Bangkinang – Proyek pembangunan Taman Kota Bangkinang menjadi sorotan publik. Indonesian Corruption Investigasi (ICI) melalui pernyataan Mohd Ichsan, SH menilai terdapat potensi pelanggaran aturan terkait pengelolaan aset daerah. Namun, Kepala Dinas Pekerjaan Umum dan Penataan Ruang (PUPR) Kabupaten Kampar, Afdal, menegaskan bahwa tidak ada aturan maupun aset yang dilanggar dalam proyek tersebut.
Ichsan menyoroti bahwa ada indikasi pengabaian kajian analisis aset daerah dalam proyek pembangunan ini, khususnya pada bangunan pemerintah yang dihancurkan untuk diganti dengan pekerjaan baru.
“Ini bukan persoalan maunya kita atau semaunya kita. Ada aturan dan undang-undang yang harus dipatuhi terkait pengelolaan aset negara maupun daerah,” kata Ichsan.
Ia menyebutkan sejumlah regulasi yang berpotensi dilanggar, di antaranya UU Nomor 1 Tahun 2004 tentang Perbendaharaan Negara, PP Nomor 27 Tahun 2014 tentang Pengelolaan Barang Milik Negara/Daerah, hingga UU Nomor 31 Tahun 1999 tentang Pemberantasan Tindak Pidana Korupsi.
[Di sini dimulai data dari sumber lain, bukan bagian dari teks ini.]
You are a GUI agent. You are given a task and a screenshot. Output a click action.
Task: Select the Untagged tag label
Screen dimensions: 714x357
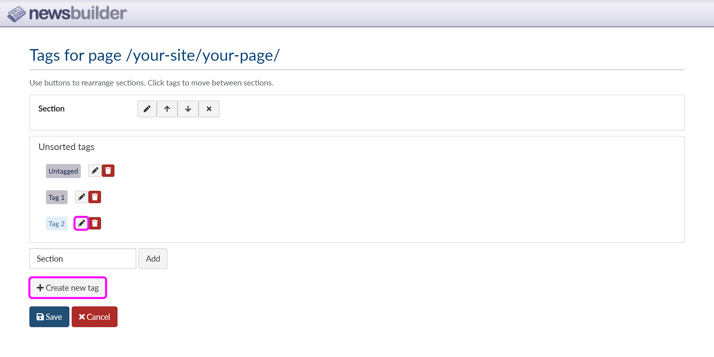(x=63, y=171)
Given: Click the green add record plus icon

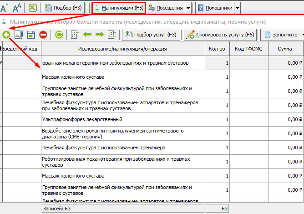Looking at the screenshot, I should point(6,34).
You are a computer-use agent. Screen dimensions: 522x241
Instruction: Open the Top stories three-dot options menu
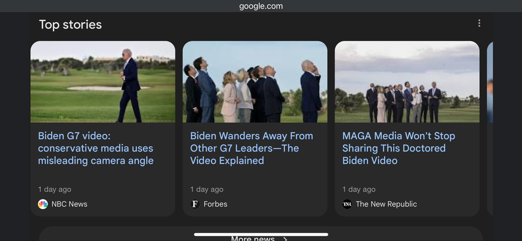[479, 23]
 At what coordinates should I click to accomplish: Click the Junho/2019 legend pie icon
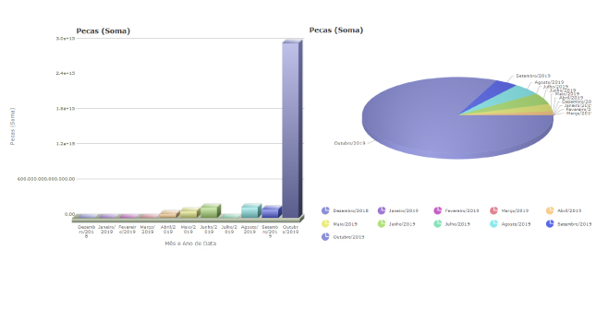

Menurutnya, jika ada aset yang dihapuskan atau dialihkan tanpa prosedur yang benar, maka konsekuensinya bisa berupa sanksi administratif hingga pidana.
Sementara itu, Kadis PUPR Kampar Afdal membantah adanya pelanggaran dalam proyek tersebut. Ia menegaskan semua pekerjaan yang dilaksanakan telah melalui kajian teknis dan mekanisme sesuai peraturan yang berlaku.
“Kalau persoalan aturan dan undang-undang, tidak ada yang kita langgar. Tidak ada aset yang hilang atau yang dikategorikan melanggar aset. Semua kegiatan yang kita laksanakan sudah sesuai prosedur dan regulasi,” tegas Afdal.
Ia juga meminta masyarakat untuk tidak salah persepsi terhadap proyek yang sedang berjalan. “Kita ingin masyarakat paham, jangan sampai ada anggapan yang salah. Semua pekerjaan untuk kepentingan pembangunan daerah tetap kita jaga transparansi dan sesuai aturan,” ujarnya.
Polemik ini masih menjadi perbincangan hangat di tengah masyarakat. Di satu sisi, ICI menekankan pentingnya kepatuhan terhadap aturan pengelolaan aset negara/daerah, sementara di sisi lain Pemkab Kampar melalui Dinas PUPR meyakinkan bahwa proyek berjalan sesuai aturan tanpa menyalahi prosedur.